Nina Bara appeared in several episodes.

===Cancellation===
After 65 episodes, the series' production company, Guild Films, chose to cancel the series. While the series was still popular with audiences, Guild Films decided that too many new episodes of Life with Elizabeth would oversaturate secondary markets, thus making the series less profitable in second-run syndication.

==Episodes==

| 1 | Moosie in the Kitchen; Jungle in the Living Room; Underhills for Dinner |
| 2 | Balance Check Book; Late for a Party; Piano Tuner |
| 3 | Bad Mood; First Kiss; Ex-Flame |
| 4 | Ping Pong; Leaking Roof; Vacuum Cleaner Salesman |
| 5 | The Psychic; Car Repair for Dummies; Bird Bath |
| 6 Sixth episode of Life with Elizabeth | Oak Tree; TV Repair; Drive-In |
| 7 | Mam's Letter; Lodge Dinner; Richard Gets Fired |
| 8 | Nursery Rhymes; First Business Trip; Lake Allergies |
| 9 | Learning to Drive; Day They Moved In; Alvin Asks Boss Home |
| 10 | Car is Stolen; Fence Needs Painting; Real Estate Deal |
| 11 | Bonus Check; House Cleaning; Richard's Moustache |
| 12 | Black Eye; Momma for Breakfast; Missing Receptionist |
| 13 | Article On Carpentry; Hypnotism; Home Movies |
| 14 | Mam's Visit; Bicycle Picnic; Nosey Neighborhood |
| 15 | Photographer; Of the Honeymoon; Numb, Deaf and Blind |
| 16 | Phone Calls to Work; Girl Scout Trip; Census Taker |
| 17 | Collection Agency; Monster With Green Eyes; Good Neighbor Policy |
| 18 | Detective Stories; Writing a Speech; Moosie on the Patio |
| 19 | Scared Silly; Neighborhood Slingshot; Elmer's Garage |
| 20 | Everything Goes Wrong; Tenderhearted With Animals; Babysitting Eddie Miller |

==Broadcast and syndication==
The series was exported to Australia during the late 1950s. Life with Elizabeth aired in syndication on America One, on the HOT (History of Television) Network in New York (WKOB 42.4) & Dallas (K31GL 31.3), and on Lost TV and The Decades Binge on the Decades Network.

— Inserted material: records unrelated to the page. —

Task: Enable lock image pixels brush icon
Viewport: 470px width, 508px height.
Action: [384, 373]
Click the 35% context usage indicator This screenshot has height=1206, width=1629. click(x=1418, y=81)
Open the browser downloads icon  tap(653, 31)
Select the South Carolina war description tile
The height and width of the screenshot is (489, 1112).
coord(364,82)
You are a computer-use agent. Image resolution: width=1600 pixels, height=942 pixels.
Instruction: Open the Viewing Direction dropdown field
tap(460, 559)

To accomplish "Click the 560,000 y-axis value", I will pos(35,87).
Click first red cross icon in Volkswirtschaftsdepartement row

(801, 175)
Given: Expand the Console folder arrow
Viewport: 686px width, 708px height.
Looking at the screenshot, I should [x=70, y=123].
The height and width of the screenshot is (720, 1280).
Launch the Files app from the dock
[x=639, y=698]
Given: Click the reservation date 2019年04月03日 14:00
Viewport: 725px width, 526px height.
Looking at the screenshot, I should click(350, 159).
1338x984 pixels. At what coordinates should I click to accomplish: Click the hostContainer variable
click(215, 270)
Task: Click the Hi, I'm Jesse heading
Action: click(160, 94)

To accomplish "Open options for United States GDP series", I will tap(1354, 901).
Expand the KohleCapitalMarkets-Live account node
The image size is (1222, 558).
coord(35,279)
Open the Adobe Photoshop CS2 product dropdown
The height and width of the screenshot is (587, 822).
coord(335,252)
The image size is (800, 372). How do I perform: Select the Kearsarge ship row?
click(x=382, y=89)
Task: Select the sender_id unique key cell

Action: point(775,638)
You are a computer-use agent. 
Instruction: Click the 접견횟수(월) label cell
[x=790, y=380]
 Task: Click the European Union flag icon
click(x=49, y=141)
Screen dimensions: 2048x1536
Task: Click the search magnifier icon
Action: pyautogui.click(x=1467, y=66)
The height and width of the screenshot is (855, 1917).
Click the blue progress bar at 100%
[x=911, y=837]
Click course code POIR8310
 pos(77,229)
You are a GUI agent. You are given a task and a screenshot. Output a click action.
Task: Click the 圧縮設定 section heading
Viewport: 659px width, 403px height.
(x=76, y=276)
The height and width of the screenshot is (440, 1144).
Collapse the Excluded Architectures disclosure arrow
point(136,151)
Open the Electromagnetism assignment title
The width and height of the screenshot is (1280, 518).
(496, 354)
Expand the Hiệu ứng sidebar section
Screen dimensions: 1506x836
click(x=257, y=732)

On September 11, 1998, Betty White, Jack Narz and Peter Michael Goetz as Alvin participated in a restaging of Life with Elizabeth for 13 at 50, a two-hour retrospective of KCOP-TV's 50th anniversary co-hosted by news anchors Tawny Little and Alan Frio. The segment was filmed in front of a live studio audience, with Betty White playing her original role.

==Home media==
Because the show was formatted as separate eight-minute sketches, a number of used 16mm prints of the films were cut into individual segments and sold on the "home movies" market by the Superior Bulk Film Co. of Chicago, a mail-order movie equipment dealer, in the late 1960s and 1970s. Since the series entered the public domain, it has been released in volumes of budget DVD releases.